Opinion
Case No. 08-CR-0041-001-TCK.
August 19, 2009
OPINION AND ORDER
Before the Court are Defendant's Motion Requesting Modification of Sentence for Release to Home Detention (Doc. 54) and Amended Motion Requesting Modification of Sentence for Release to Home Detention (Doc. 55) (collectively "Motion"), wherein Defendant requests modification of sentence for release to home detention. The Government has filed a response (Doc. 60), objecting to Defendant's Motion. On August 15, 2008, Defendant entered a plea of guilty to Count Thirty-Two of a sixty-count Indictment, which charged Defendant with Preparation of False or Fraudulent Tax Return in violation of 26 U.S.C. § 7206(2). On January 6, 2009, Defendant was sentenced to a twelve-month and one day imprisonment term and was ordered to report to the designated prison facility on February 19, 2009. Defendant has a projected custody release date of January 2, 2010.
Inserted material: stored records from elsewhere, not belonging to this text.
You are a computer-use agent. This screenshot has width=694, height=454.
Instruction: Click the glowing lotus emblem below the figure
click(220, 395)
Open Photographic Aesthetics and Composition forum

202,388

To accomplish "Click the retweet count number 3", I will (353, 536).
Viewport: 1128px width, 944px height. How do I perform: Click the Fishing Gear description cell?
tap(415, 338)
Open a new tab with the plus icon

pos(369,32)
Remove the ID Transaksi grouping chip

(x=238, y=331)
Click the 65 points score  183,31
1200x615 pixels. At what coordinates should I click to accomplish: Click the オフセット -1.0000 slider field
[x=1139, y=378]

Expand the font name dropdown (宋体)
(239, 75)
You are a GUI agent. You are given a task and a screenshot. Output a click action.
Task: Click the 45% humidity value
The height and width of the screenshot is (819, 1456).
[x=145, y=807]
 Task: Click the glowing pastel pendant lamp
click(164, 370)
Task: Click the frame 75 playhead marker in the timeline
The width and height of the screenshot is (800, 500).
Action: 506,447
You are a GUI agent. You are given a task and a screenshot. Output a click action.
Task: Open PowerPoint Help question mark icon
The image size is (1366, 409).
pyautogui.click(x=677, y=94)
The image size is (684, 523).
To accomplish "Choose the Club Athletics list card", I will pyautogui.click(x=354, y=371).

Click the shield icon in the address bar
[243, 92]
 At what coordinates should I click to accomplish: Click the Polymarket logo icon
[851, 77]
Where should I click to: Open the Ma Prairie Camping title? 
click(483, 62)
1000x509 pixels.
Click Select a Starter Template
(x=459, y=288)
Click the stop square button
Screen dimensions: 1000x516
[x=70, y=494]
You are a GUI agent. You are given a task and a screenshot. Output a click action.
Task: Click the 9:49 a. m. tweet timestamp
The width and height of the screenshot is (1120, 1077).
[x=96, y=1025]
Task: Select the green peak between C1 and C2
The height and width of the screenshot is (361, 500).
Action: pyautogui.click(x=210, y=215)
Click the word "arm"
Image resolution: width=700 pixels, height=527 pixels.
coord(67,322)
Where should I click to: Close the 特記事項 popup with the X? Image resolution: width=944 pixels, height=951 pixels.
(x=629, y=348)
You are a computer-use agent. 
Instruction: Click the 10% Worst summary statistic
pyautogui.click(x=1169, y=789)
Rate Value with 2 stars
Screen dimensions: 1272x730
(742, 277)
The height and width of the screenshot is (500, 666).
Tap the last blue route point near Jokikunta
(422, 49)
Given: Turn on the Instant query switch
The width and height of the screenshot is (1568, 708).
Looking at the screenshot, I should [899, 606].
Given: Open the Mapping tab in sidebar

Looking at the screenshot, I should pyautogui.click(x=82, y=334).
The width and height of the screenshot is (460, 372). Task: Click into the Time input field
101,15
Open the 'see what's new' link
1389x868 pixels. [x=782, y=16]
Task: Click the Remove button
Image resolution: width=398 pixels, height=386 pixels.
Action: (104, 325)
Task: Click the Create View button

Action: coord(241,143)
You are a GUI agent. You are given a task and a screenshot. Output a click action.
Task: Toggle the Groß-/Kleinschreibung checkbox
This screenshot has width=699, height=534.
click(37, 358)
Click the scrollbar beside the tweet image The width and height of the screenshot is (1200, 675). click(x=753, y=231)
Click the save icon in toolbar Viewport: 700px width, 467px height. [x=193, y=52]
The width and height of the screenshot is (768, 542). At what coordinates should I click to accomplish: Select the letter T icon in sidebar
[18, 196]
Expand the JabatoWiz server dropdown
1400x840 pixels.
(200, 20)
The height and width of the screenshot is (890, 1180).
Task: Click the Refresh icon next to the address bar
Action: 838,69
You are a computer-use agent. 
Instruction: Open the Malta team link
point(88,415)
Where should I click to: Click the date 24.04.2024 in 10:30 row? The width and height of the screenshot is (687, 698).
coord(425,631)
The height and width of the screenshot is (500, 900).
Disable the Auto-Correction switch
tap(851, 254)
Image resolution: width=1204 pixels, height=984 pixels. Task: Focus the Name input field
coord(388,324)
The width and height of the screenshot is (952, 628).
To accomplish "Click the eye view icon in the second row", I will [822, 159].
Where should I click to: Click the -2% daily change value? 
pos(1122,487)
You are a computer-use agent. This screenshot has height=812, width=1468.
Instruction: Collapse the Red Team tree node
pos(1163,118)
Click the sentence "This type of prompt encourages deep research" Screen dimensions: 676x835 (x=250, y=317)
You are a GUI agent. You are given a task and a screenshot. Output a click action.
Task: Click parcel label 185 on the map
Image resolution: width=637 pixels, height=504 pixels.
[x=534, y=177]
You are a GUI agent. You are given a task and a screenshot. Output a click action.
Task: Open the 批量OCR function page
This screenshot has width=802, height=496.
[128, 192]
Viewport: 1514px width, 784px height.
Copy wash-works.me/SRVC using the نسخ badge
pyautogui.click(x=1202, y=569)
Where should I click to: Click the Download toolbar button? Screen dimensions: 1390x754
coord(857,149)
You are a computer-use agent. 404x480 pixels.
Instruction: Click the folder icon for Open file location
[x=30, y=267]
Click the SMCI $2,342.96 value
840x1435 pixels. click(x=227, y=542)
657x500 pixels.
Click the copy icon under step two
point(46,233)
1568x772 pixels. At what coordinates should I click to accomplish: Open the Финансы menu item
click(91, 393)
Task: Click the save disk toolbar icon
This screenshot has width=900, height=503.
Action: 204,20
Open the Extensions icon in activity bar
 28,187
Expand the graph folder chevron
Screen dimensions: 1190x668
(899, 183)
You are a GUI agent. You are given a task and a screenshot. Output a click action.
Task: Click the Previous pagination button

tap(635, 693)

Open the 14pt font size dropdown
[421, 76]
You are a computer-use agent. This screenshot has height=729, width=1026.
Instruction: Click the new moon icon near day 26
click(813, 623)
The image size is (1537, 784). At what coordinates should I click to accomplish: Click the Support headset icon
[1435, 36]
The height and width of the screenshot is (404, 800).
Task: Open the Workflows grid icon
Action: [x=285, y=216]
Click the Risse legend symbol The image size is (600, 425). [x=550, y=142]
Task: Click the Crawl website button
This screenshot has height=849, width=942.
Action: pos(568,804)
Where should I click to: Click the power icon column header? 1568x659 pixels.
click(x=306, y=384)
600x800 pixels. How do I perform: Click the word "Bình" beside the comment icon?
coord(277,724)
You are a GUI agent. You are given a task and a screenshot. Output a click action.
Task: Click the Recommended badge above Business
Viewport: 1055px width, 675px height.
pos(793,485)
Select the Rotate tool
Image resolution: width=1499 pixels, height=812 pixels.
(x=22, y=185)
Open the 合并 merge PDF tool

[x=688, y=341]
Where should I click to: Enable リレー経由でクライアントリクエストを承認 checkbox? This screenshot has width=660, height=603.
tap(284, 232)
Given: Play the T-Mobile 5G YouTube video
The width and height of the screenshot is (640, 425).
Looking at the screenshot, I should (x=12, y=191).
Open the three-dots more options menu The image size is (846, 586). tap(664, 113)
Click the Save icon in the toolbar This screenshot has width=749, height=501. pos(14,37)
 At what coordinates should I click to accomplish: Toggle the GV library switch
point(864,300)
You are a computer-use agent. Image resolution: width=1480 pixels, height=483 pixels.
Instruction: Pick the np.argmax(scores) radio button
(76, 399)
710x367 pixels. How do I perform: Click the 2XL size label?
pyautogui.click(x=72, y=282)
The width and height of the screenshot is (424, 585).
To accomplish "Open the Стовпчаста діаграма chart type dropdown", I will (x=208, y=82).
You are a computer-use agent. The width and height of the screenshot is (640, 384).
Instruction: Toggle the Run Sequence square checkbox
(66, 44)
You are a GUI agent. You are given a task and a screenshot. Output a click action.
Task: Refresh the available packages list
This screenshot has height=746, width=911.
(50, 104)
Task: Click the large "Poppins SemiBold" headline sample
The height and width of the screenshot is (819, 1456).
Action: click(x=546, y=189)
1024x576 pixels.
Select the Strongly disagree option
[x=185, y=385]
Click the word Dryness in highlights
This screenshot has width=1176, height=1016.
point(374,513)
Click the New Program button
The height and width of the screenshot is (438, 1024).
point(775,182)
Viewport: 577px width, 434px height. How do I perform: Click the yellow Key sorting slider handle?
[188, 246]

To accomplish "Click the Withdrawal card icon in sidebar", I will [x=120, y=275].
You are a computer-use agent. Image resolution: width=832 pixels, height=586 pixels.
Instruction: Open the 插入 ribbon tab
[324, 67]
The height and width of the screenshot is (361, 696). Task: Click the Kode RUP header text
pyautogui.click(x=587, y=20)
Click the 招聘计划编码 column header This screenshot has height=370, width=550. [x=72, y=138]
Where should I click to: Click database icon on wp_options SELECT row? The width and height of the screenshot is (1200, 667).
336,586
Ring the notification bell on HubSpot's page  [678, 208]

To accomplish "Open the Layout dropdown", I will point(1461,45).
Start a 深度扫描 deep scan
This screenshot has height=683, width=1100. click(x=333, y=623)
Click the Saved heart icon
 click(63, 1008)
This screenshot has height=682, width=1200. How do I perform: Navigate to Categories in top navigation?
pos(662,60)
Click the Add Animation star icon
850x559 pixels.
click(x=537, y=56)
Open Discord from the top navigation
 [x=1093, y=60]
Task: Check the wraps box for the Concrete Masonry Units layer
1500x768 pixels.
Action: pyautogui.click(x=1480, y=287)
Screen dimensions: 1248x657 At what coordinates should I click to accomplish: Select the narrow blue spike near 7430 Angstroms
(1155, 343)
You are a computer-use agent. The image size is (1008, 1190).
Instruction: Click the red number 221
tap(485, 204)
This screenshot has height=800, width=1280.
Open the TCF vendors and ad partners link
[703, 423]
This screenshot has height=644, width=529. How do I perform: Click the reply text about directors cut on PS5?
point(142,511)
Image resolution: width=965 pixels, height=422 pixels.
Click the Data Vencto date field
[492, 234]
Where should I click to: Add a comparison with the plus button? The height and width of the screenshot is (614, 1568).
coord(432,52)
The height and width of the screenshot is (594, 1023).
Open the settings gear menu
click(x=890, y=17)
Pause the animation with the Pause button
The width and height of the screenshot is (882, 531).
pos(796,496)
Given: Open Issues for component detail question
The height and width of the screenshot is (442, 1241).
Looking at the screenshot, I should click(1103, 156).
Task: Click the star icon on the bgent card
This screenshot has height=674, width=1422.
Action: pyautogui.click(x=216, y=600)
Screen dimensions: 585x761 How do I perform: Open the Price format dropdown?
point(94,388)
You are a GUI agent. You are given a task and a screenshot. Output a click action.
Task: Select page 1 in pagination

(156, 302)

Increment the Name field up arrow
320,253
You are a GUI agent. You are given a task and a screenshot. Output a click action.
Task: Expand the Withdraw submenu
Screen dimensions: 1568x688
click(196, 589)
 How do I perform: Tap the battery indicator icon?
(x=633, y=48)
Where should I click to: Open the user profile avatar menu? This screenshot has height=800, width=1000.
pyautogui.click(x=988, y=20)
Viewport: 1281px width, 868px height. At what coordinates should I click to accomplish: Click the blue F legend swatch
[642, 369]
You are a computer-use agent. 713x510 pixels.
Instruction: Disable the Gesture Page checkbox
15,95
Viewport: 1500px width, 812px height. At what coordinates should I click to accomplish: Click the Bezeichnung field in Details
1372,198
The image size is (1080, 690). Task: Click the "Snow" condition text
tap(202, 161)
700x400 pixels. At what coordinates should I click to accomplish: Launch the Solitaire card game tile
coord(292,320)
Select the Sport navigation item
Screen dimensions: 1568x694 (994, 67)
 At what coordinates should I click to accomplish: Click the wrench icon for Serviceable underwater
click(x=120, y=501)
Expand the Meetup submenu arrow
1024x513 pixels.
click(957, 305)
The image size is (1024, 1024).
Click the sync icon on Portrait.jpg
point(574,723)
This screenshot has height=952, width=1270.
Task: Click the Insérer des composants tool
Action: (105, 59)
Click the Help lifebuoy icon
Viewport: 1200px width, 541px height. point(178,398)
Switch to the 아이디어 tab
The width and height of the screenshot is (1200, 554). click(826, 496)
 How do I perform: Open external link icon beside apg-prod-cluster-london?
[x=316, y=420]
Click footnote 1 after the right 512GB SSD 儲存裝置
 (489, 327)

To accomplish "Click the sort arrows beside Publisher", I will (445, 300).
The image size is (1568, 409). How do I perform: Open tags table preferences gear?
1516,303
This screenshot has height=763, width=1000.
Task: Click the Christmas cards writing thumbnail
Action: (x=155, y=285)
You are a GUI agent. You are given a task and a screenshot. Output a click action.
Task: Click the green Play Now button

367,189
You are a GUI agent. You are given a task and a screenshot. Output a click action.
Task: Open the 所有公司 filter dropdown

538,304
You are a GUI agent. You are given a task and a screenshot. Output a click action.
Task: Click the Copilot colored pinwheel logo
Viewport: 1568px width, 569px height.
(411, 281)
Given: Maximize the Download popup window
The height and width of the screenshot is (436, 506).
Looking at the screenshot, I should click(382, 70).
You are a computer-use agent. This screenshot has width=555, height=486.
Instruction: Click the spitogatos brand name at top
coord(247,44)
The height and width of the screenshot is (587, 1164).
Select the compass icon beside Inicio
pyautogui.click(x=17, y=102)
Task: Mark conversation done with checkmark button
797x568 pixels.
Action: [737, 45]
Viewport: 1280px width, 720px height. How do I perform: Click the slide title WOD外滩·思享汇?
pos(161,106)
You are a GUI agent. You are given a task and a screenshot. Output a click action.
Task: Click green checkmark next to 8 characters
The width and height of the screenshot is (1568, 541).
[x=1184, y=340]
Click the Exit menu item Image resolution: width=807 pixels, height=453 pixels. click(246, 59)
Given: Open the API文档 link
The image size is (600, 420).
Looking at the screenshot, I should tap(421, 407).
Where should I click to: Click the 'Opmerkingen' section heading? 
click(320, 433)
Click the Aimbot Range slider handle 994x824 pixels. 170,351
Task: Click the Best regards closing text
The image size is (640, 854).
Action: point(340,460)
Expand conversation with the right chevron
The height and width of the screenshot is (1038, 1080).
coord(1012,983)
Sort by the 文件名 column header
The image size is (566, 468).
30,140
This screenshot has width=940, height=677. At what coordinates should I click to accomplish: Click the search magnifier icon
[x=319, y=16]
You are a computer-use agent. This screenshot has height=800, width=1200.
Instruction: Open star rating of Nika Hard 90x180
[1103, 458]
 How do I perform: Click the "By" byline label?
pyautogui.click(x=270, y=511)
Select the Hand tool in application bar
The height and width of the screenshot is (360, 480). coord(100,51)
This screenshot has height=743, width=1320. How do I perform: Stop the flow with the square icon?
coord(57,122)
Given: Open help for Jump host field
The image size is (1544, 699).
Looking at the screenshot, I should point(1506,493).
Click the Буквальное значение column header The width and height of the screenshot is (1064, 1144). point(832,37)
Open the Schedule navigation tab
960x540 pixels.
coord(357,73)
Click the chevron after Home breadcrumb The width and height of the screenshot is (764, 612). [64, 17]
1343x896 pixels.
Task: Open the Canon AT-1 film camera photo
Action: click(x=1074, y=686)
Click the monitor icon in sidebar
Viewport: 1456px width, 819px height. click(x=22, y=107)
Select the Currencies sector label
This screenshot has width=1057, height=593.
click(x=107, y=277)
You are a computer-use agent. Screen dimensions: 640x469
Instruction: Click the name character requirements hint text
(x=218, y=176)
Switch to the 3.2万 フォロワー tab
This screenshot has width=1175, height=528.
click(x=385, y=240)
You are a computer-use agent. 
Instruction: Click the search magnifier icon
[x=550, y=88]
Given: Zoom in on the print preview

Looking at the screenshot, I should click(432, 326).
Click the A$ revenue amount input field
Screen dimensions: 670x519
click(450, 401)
Defendant's Motion asserts two issues justifying her request. First, Defendant argues that she does not have access to adequate medical care within the Bureau of Prisons ("BOP") and release to home confinement would allow her access to private medical care with no expense to the Government. Second, Defendant argues that pursuant to 18 U.S.C. § 3624(c), she became eligible for community confinement placement on June 2, 2009, and has been denied placement due to lack of residential space; therefore, she requests release to home confinement pursuant to 18 U.S.C. § 3624(c)(2).
This Court does not have authority to consider Defendant's Motion. Once a sentence is imposed, it is final. A district court does not have inherent authority to modify a previously imposed sentence, but may only do so pursuant to statutory authorization. See United States v. Smartt, 129 F.3d 539, 540 (10th Cir. 1997) (holding that § 3582(c) permits modification of an imposed term of imprisonment only where a statute expressly provides for reduction of a previously imposed sentence). Defendant fails to cite to any authority permitting the Court to modify the sentence pursuant to 18 U.S.C. § 3582(c).
Further, pursuant to 18 U.S.C. § 3621, the BOP shall designate the place of the Defendant's imprisonment. At sentencing, the Court made a record of Defendant's medical conditions and recommended that the BOP evaluate Defendant for designation to a medical facility. The BOP was notified of Defendant's medical concerns and Defendant was subsequently placed at the Federal Prison Camp in Bryan, Texas, where Defendant has access to prison medical staff and adequate medical care. Additionally, the BOP's authority to designate the place of imprisonment extends through Defendant's pre-release placement. See Brown v. Gross, 85 F.3d 640 (10th Cir. 1996) (unpublished) (holding that under 18 U.S.C. § 3624(c) the BOP has discretion regarding where a prisoner is held in pre-release confinement and a prisoner has no right to release to home confinement); Prows v. Fed. Bureau of Prisons, 981 F.2d 466 (10th Cir. 1992) (holding that nothing within 18 U.S.C. § 3624(c) indicates any intention to encroach upon the BOP's authority to decide where the prisoner may be confined during the pre-release period). The Court, therefore, has no authority to direct the BOP in its designation of Defendant's pre-release placement. IT IS THEREFORE ORDERED that Defendant's Motion (Docs. 54 and 55) are DENIED.